Die zweite Theorie, die letztlich auf Aristoteles zurückgeht, nimmt an, dass wir alle unterschiedlich sind. Sie ergänzt den theoretischen Gedanken der Gleichheit um die Erfahrung in der individuellen Realität. Wenn jedoch alle Menschen verschieden sind, haben sie unterschiedliche Chancen, am Leben teilzunehmen und Erfolg zu haben. Die unterschiedlichen Ressourcen werden bestimmt durch die Körperkraft, das Aussehen, das Auftreten, das Geburtsland, die vorhanden Finanzen, Unterstützer, usw. Während die Theorie der Transzendenz folglich in einer geistigen Zukunft der Möglichkeiten spielt, orientiert sich die Theorie der Individualität an im weitesten Sinn körperlichen Begebenheiten im Hier und Jetzt. Utopie versus Realismus. Notwendigkeit versus Träume. Spüren versus Denken. Endlichkeit versus Ewigkeit. Sein versus Entwicklung.

Treffen sich die beiden Aspekte der individuellen Durchsetzung mit den potentiellen Chancen haben wir die extreme Form des „american way of life“ bzw. des Neoliberalismus oder -kapitalismus. Mach was aus deinem Leben, bevor es andere tun.

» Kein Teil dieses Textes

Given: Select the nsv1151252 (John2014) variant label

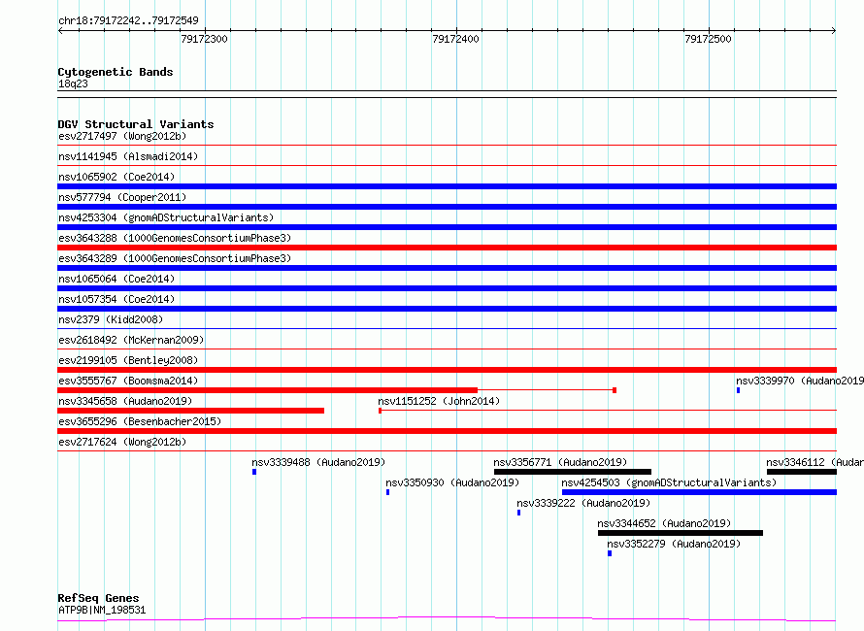Looking at the screenshot, I should [439, 401].
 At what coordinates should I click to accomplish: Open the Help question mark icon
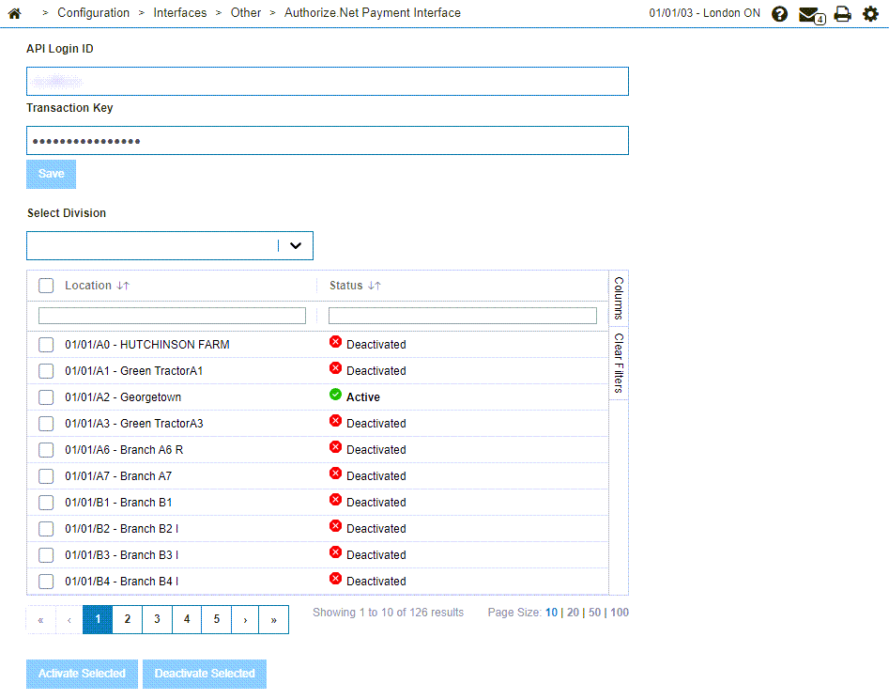coord(779,14)
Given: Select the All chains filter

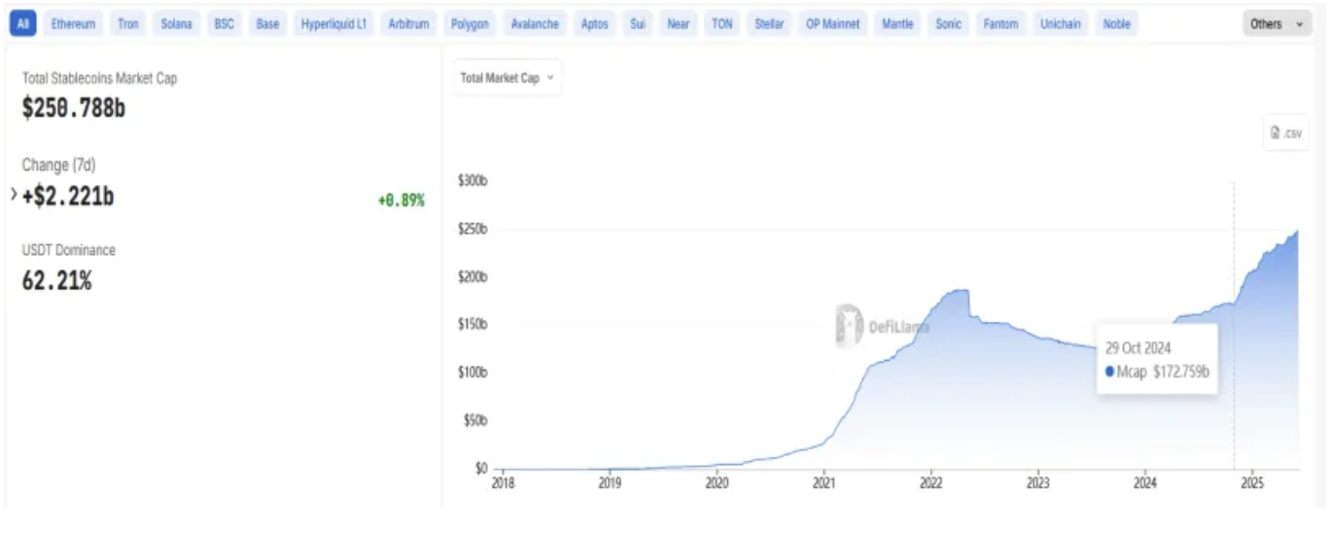Looking at the screenshot, I should pos(23,24).
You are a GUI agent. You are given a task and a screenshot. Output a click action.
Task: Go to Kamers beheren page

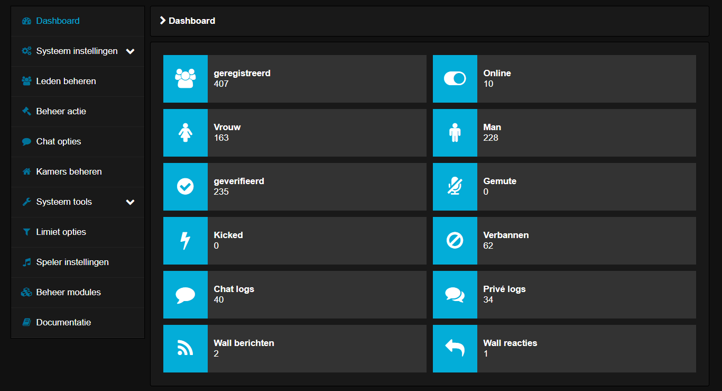tap(69, 172)
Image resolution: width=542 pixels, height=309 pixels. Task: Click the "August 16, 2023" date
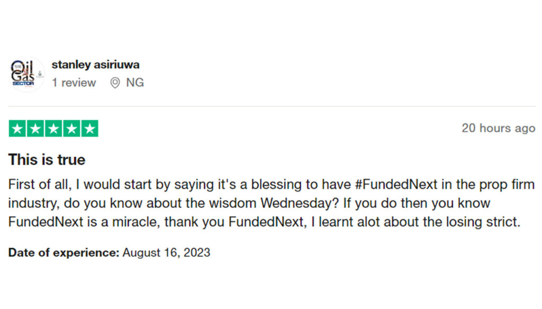coord(166,252)
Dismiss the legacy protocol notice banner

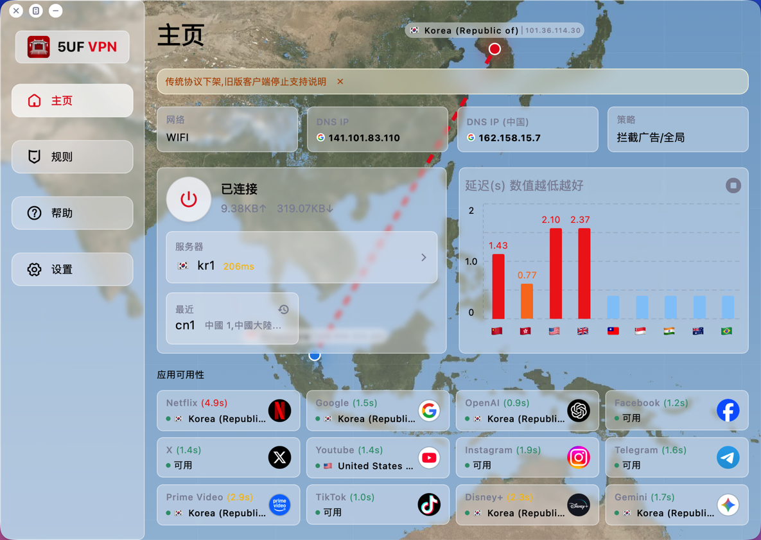tap(340, 82)
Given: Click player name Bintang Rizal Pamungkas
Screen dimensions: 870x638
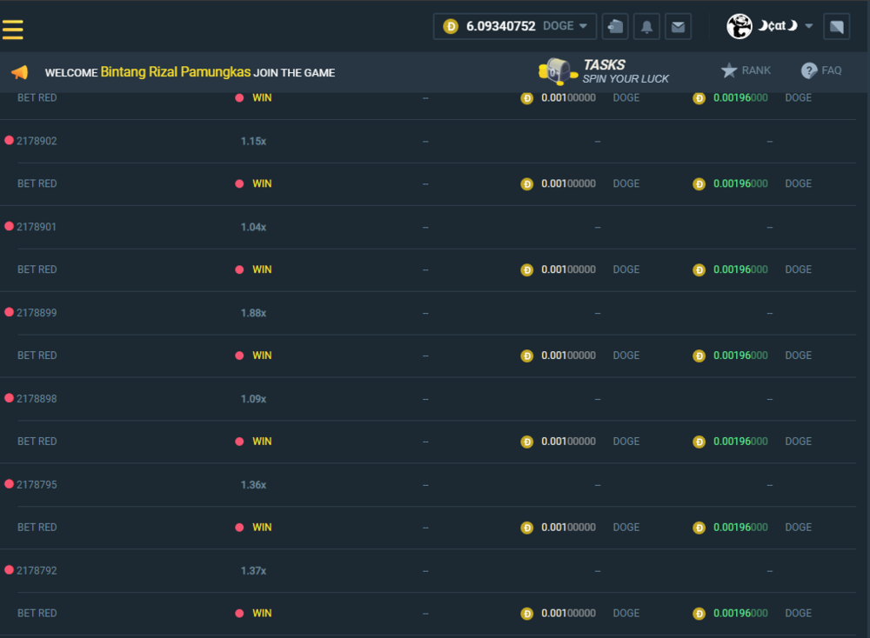Looking at the screenshot, I should click(x=175, y=72).
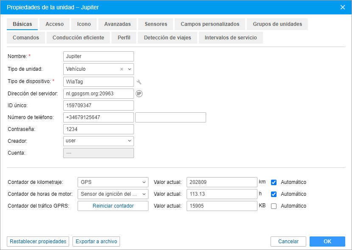Switch to the Sensores tab
This screenshot has width=352, height=250.
coord(156,24)
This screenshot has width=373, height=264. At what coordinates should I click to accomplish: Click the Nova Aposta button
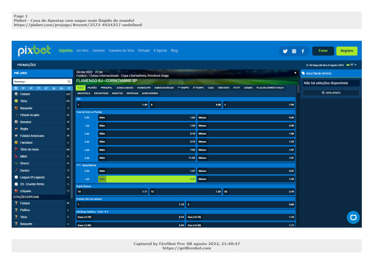(330, 92)
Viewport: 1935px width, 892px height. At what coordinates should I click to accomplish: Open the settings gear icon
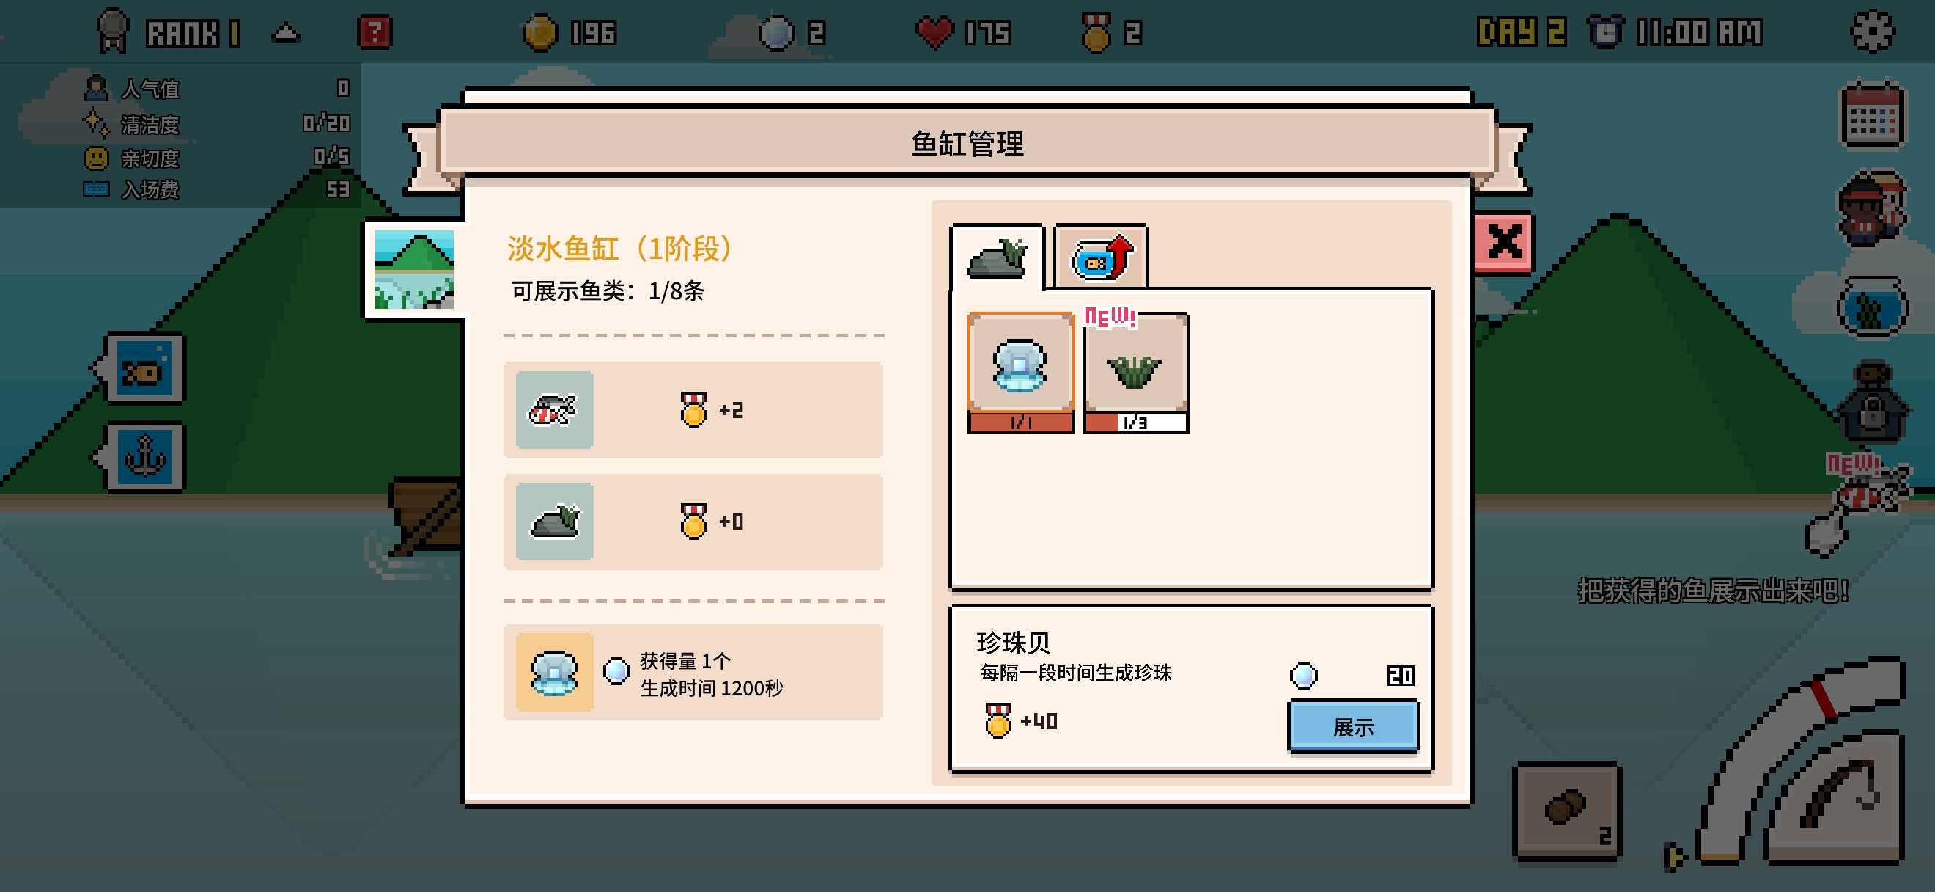pos(1872,32)
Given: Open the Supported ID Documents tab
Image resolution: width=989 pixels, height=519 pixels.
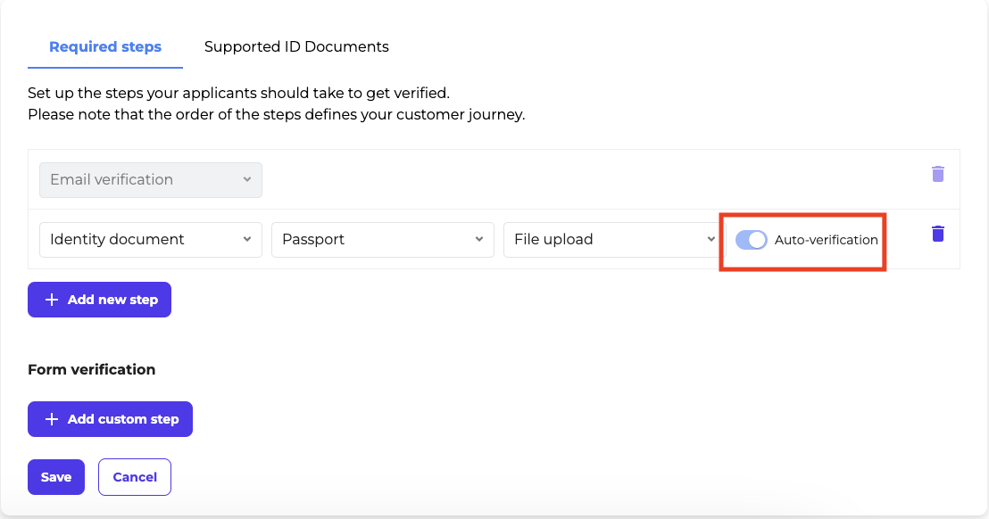Looking at the screenshot, I should pyautogui.click(x=296, y=46).
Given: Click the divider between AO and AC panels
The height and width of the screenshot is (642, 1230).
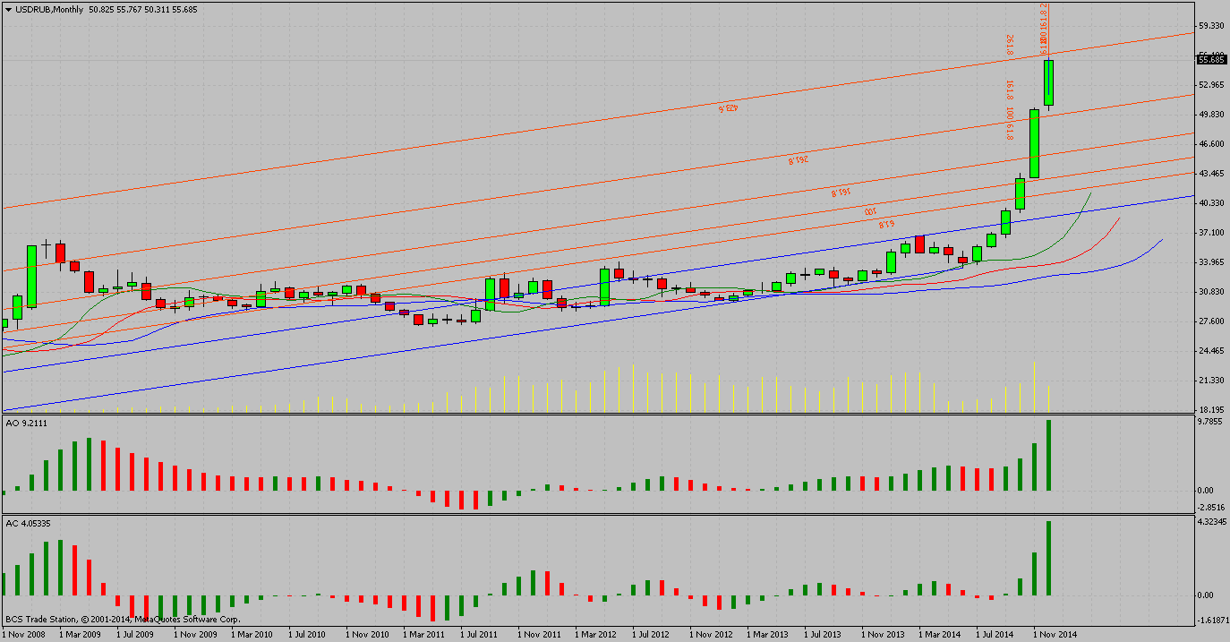Looking at the screenshot, I should pyautogui.click(x=598, y=515).
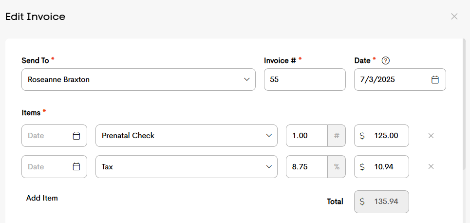
Task: Remove the Prenatal Check item row
Action: tap(431, 136)
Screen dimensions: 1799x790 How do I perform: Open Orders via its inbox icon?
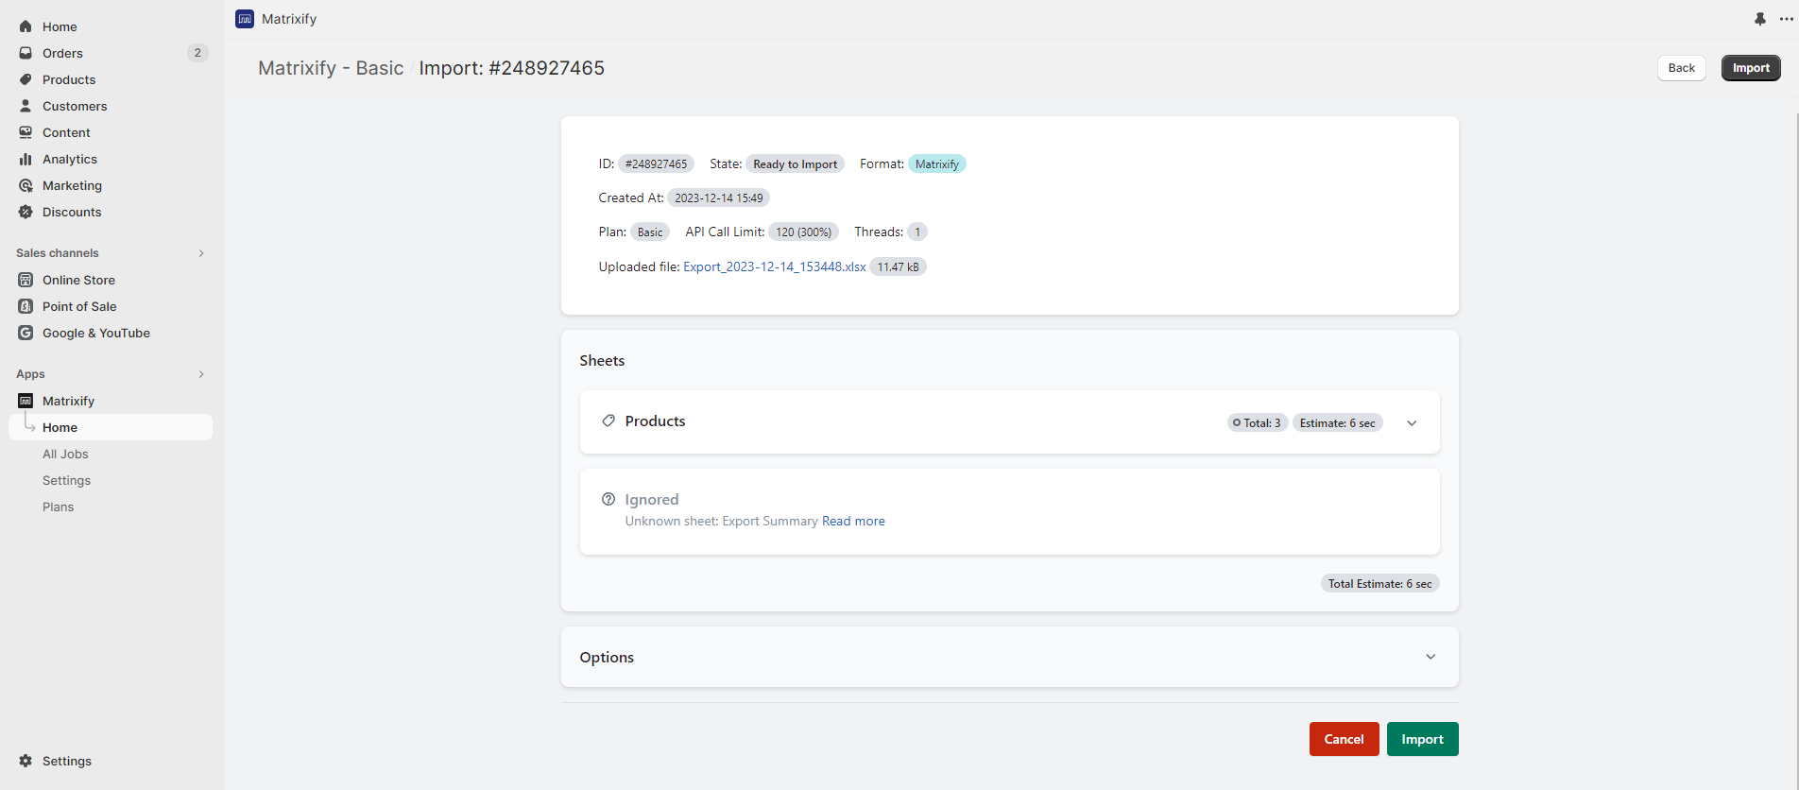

Während die Individualisten die positive Vision der Emanzipation und Weiterentwicklung jedes einzelnen Menschen verfolgen, träumen die Transzendenz-Anhänger von der großen mythischen Erzählung, die alle Menschen miteinander verbindet.

Beide Philosophien könnten uns stabilisieren. Die Rückbesinnung auf das eigene Leben und die eigenen Bedürfnisse ebenso wie gemeinsame kulturell verbindliche Werte. In einer rastlosen Welt scheint beides abhanden gekommen zu sein. Kulturelle Werte diffundieren ebenso wie der Bezug zu sich selbst. Stattdessen verlieren wir uns im Denken der Möglichkeiten und schaffen es nicht mehr, zu bewerten, was uns wirklich wichtig ist. Uns fehlt die Regulation im Leben. Alles kann, nichts muss.